Data in this exercise below:

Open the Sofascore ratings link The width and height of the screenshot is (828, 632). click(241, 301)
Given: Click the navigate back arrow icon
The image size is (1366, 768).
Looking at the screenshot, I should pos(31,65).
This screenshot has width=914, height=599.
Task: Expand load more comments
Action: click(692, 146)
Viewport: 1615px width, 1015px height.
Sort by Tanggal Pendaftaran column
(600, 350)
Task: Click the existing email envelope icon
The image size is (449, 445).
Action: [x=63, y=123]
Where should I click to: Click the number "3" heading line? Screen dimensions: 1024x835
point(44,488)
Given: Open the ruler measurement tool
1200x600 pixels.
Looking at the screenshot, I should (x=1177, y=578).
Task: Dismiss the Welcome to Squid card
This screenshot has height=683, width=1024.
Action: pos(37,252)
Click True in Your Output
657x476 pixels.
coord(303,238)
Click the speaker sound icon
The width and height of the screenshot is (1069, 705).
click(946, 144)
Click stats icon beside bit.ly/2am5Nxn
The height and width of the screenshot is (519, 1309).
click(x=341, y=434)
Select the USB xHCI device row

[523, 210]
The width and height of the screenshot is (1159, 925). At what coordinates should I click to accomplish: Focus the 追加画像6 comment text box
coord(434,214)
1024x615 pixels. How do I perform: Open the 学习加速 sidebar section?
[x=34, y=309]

End of Data in this exercise.

**Task directions:** Return only those lines that run from the one containing "1024x615 pixels. How" through the end of the entries, keeping each exactly as written.

**Reply to the exercise:**
1024x615 pixels. How do I perform: Open the 学习加速 sidebar section?
[x=34, y=309]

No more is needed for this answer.